[WORK INSTRUCTIONS]
Set down again exactly the lines of the listing below that fall between the line holding "Image resolution: width=1470, height=2280." and the line holding "[Back to homepage] (176, 33)", inclusive.

[INFORMATION]

-=-=-

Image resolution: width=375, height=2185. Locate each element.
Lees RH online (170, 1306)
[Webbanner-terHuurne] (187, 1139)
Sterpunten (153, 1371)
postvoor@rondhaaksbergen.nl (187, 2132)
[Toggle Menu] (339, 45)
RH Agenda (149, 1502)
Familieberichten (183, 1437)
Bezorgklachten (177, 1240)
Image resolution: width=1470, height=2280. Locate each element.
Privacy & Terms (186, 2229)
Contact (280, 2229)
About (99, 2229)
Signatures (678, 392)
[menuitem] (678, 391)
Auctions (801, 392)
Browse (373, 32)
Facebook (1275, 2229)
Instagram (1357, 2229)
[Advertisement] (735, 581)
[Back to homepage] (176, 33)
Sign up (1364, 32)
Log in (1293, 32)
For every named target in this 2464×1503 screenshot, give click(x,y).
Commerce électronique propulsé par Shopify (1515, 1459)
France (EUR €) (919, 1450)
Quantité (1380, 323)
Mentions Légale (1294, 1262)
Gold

-=-=-

[REPLY]
Image resolution: width=1470, height=2280. Locate each element.
Privacy & Terms (186, 2229)
Contact (280, 2229)
About (99, 2229)
Signatures (678, 392)
[menuitem] (678, 391)
Auctions (801, 392)
Browse (373, 32)
Facebook (1275, 2229)
Instagram (1357, 2229)
[Advertisement] (735, 581)
[Back to homepage] (176, 33)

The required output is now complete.